Mining Spatial and Trajectory Data

Spatial data mining studies objects with location, geometry, distance, neighborhood, and regional context. Aggarwal's spatial chapter covers mining with contextual spatial attributes and trajectory mining. Spatial data sits between multidimensional mining and graph/time-series mining: a point has numeric coordinates, but its meaning often depends on nearby objects, regions, paths, and movement through space.

An Iris dataset scatterplot compares flower measurements colored by species.

Figure: The Iris scatterplot makes feature spaces and class separation visible. Image: Wikimedia Commons, Nicoguaro, CC BY 4.0.

This page covers spatial context, spatial autocorrelation, spatial clustering, spatial outlier detection, trajectory pattern mining, trajectory clustering, trajectory outlier detection, and trajectory classification.

Definitions

A spatial object has geometric information such as a point, line, polygon, raster cell, or region.

A spatial attribute is a feature tied to location. Examples include population density, elevation, pollution, store revenue, and temperature.

Spatial autocorrelation means nearby locations tend to have related values. Positive autocorrelation occurs when nearby values are similar; negative autocorrelation occurs when nearby values differ systematically.

A neighborhood relation defines which objects influence each other. It may use distance radius, $k$ nearest neighbors, adjacency of regions, or road-network distance.
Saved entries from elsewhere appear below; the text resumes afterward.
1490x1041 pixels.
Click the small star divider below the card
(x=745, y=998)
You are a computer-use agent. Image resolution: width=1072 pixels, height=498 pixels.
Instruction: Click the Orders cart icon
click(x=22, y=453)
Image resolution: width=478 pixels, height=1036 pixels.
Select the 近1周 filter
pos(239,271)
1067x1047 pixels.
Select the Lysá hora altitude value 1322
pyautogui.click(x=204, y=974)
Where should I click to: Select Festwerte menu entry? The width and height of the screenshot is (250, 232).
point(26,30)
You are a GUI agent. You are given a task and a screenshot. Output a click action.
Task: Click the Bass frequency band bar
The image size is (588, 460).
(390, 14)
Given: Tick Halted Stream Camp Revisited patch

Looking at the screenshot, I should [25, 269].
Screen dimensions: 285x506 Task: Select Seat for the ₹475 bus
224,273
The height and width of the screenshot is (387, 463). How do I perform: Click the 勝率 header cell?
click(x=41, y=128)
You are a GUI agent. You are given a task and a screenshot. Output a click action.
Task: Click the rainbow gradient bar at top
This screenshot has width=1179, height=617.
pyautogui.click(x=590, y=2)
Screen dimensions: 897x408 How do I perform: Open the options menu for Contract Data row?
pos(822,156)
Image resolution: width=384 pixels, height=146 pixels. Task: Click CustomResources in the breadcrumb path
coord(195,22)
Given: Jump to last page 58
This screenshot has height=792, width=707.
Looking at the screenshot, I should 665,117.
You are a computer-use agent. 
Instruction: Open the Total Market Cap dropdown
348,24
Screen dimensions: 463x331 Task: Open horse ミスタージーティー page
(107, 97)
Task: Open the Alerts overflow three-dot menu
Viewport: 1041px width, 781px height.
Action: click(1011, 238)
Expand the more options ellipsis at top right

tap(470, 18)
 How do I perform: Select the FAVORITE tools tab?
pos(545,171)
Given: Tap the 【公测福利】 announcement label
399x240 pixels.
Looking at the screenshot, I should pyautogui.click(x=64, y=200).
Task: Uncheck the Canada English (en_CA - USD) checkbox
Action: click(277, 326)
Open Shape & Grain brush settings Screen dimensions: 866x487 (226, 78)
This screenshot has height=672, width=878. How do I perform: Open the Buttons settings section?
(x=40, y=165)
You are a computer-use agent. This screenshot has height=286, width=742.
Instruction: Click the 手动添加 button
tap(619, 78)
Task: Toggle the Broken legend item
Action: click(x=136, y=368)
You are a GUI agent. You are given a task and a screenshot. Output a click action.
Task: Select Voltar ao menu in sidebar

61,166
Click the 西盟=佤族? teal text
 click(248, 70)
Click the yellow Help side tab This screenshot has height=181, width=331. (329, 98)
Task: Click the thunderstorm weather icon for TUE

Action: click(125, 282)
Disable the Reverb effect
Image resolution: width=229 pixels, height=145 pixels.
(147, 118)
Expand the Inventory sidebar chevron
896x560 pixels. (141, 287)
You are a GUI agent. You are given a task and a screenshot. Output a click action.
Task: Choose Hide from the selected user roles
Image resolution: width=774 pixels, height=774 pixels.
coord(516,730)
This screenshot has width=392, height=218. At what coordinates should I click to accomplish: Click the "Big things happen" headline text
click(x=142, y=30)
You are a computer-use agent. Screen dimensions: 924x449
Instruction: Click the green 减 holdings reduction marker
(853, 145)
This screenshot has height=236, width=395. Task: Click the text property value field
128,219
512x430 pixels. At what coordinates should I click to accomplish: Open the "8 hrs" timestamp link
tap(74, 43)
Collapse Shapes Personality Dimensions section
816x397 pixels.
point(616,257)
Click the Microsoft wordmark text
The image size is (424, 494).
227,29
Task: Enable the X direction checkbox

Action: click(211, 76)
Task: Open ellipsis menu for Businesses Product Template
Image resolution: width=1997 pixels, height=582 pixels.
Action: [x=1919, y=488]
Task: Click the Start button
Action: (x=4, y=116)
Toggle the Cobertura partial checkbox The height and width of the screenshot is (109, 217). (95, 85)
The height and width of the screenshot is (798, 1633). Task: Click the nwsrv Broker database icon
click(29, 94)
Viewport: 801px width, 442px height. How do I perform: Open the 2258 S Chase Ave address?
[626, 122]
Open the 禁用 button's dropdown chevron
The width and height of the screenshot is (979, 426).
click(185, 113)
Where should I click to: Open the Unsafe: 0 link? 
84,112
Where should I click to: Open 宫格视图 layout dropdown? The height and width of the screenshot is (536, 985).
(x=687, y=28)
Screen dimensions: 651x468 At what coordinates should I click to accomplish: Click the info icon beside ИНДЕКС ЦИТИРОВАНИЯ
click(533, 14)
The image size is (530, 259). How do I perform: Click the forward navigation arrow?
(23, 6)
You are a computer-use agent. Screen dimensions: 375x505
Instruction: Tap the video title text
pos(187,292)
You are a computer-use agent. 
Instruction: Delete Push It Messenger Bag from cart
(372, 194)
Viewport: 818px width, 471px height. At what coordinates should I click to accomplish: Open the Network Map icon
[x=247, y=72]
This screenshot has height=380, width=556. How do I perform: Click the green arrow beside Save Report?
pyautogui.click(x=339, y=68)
A trajectory is an ordered sequence of spatial positions:

T=((x_1,y_1,t_1),\dots,(x_m,y_m,t_m)).

Trajectory mining analyzes movement paths for patterns, clusters, outliers, or labels.

Map matching aligns raw location observations to a road network or other spatial network.

Trajectory similarity may use pointwise distance, longest common subsequence, edit-distance variants, dynamic time warping, or route-overlap measures.

Key results

Spatial context changes feature meaning. A high crime count may be expected in a dense downtown region and unusual in a small residential region. Spatial mining often needs contextual normalization.

Nearby observations are not independent. Standard validation assumptions can fail when train and test sets contain neighboring locations. Spatial cross-validation should separate regions when testing generalization to new areas.

Spatial outliers are often local. A location may be globally ordinary but locally anomalous relative to its neighbors. A temperature of 30 degrees may be normal in summer overall but unusual if surrounding sensors report 20.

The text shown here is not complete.